O PL aprovado no Parlamento tivesse efeito direto sobre as condenações dos envolvidos nos atos antidemocráticos, abrindo caminho para reduzir significativamente o tempo de prisão de Bolsonaro, atualmente condenado a 27 anos e três meses por tentativa de golpe e outros crimes relacionados à insurreição de 2023. Com a proposta, ele poderia ter sua pena reduzida a pouco mais de dois anos cumpridos em regime mais brando.
Lula já havia sinalizado a intenção de vetar o texto em dezembro de 2025, antes mesmo da cerimônia. Nesta quinta, ao assinar o veto no Palácio do Planalto, ele reafirmou que o Brasil não pode “esquecer o que aconteceu” e que atacar a democracia não pode ser relativizado.
A decisão ocorreu exatamente no dia em que se completam três anos da violenta invasão de prédios públicos – um marco doloroso para a democracia brasileira. Ao lado de autoridades e aliados, o presidente reforçou que a punição deve ser proporcional à gravidade dos crimes e que o país deve preservar os pilares democráticos com firmeza.
A votação da dosimetria no Congresso havia gerado forte reação de movimentos sociais e de parte da sociedade civil, que argumentaram que a proposta representaria uma forma de “anistia disfarçada” para os responsáveis pelo 8/1, em especial para Bolsonaro.
Apesar do veto presidencial, o Congresso ainda pode derrubá-lo em votação conjunta de Câmara e Senado, mantendo o texto original.
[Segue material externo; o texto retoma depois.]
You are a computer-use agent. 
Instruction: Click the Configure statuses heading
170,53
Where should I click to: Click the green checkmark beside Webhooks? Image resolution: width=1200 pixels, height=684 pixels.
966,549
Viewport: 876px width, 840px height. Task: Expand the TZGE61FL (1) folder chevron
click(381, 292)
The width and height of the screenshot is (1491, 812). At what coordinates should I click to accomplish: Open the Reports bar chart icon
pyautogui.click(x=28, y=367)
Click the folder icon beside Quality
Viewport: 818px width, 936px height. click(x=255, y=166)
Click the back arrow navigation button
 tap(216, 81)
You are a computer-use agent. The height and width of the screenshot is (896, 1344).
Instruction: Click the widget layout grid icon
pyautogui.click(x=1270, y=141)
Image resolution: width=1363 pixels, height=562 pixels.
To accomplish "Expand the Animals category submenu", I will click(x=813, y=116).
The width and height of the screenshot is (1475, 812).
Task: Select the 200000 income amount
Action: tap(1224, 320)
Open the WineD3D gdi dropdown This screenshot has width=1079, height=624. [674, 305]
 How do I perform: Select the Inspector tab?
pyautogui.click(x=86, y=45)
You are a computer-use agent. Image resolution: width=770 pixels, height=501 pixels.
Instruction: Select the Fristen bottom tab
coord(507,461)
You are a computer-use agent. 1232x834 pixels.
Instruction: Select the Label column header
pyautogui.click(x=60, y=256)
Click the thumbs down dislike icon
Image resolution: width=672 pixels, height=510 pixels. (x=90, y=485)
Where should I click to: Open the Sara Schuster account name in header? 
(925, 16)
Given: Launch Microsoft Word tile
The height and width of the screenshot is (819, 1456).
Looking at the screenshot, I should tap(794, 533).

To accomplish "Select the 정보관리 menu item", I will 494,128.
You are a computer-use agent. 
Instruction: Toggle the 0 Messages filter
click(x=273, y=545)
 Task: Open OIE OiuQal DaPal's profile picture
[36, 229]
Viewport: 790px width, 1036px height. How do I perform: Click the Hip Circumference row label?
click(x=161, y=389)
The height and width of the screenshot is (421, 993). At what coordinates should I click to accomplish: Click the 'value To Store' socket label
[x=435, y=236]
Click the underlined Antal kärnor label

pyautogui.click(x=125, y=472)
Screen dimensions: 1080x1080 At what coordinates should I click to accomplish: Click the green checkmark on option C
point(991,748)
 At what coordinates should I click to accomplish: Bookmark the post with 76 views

Isso já é articulado por parlamentares que apoiaram a dosimetria.
A decisão de Lula marcou, portanto, um ponto de tensão política entre o Executivo e o Legislativo, além de reforçar a agenda do governo em defender a memória dos ataques de 8 de janeiro e resistir a iniciativas que, na avaliação de críticos, minimizariam a responsabilidade dos envolvidos.